## START Rows

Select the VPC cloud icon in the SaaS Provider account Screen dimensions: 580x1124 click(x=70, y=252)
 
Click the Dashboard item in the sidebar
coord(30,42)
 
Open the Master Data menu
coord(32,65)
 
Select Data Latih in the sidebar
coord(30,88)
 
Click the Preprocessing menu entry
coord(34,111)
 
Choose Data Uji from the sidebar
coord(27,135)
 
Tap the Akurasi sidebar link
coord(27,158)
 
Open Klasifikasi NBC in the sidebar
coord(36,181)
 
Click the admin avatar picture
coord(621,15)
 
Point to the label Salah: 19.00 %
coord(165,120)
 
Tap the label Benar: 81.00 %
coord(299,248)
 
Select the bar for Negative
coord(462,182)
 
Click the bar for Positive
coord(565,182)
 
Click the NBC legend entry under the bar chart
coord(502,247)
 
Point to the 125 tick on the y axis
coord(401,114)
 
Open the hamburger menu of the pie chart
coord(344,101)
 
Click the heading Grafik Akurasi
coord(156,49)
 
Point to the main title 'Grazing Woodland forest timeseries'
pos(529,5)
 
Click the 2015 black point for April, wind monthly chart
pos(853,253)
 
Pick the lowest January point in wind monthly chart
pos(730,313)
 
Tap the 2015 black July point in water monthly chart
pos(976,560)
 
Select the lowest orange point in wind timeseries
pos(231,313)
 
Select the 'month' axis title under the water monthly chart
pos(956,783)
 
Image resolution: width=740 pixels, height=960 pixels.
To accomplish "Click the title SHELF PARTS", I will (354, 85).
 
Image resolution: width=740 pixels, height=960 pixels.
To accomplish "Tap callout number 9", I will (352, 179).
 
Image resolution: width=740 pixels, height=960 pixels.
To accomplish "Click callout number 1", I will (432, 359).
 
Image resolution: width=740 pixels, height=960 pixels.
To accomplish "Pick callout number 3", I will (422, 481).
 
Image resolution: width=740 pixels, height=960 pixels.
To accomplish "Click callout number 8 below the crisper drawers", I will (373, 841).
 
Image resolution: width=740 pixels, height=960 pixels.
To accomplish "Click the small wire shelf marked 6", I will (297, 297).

## END Rows

Exercise requirements: Please turn the items above into a Markdown table with a row number column named "Row" and a column named "Line" that holds each line. Cover every item and leave out the blank lines.

Result of the task:
| Row | Line |
|---|---|
| 1 | Select the VPC cloud icon in the SaaS Provider account Screen dimensions: 580x1124 click(x=70, y=252) |
| 2 | Click the Dashboard item in the sidebar |
| 3 | coord(30,42) |
| 4 | Open the Master Data menu |
| 5 | coord(32,65) |
| 6 | Select Data Latih in the sidebar |
| 7 | coord(30,88) |
| 8 | Click the Preprocessing menu entry |
| 9 | coord(34,111) |
| 10 | Choose Data Uji from the sidebar |
| 11 | coord(27,135) |
| 12 | Tap the Akurasi sidebar link |
| 13 | coord(27,158) |
| 14 | Open Klasifikasi NBC in the sidebar |
| 15 | coord(36,181) |
| 16 | Click the admin avatar picture |
| 17 | coord(621,15) |
| 18 | Point to the label Salah: 19.00 % |
| 19 | coord(165,120) |
| 20 | Tap the label Benar: 81.00 % |
| 21 | coord(299,248) |
| 22 | Select the bar for Negative |
| 23 | coord(462,182) |
| 24 | Click the bar for Positive |
| 25 | coord(565,182) |
| 26 | Click the NBC legend entry under the bar chart |
| 27 | coord(502,247) |
| 28 | Point to the 125 tick on the y axis |
| 29 | coord(401,114) |
| 30 | Open the hamburger menu of the pie chart |
| 31 | coord(344,101) |
| 32 | Click the heading Grafik Akurasi |
| 33 | coord(156,49) |
| 34 | Point to the main title 'Grazing Woodland forest timeseries' |
| 35 | pos(529,5) |
| 36 | Click the 2015 black point for April, wind monthly chart |
| 37 | pos(853,253) |
| 38 | Pick the lowest January point in wind monthly chart |
| 39 | pos(730,313) |
| 40 | Tap the 2015 black July point in water monthly chart |
| 41 | pos(976,560) |
| 42 | Select the lowest orange point in wind timeseries |
| 43 | pos(231,313) |
| 44 | Select the 'month' axis title under the water monthly chart |
| 45 | pos(956,783) |
| 46 | Image resolution: width=740 pixels, height=960 pixels. |
| 47 | To accomplish "Click the title SHELF PARTS", I will (354, 85). |
| 48 | Image resolution: width=740 pixels, height=960 pixels. |
| 49 | To accomplish "Tap callout number 9", I will (352, 179). |
| 50 | Image resolution: width=740 pixels, height=960 pixels. |
| 51 | To accomplish "Click callout number 1", I will (432, 359). |
| 52 | Image resolution: width=740 pixels, height=960 pixels. |
| 53 | To accomplish "Pick callout number 3", I will (422, 481). |
| 54 | Image resolution: width=740 pixels, height=960 pixels. |
| 55 | To accomplish "Click callout number 8 below the crisper drawers", I will (373, 841). |
| 56 | Image resolution: width=740 pixels, height=960 pixels. |
| 57 | To accomplish "Click the small wire shelf marked 6", I will (297, 297). |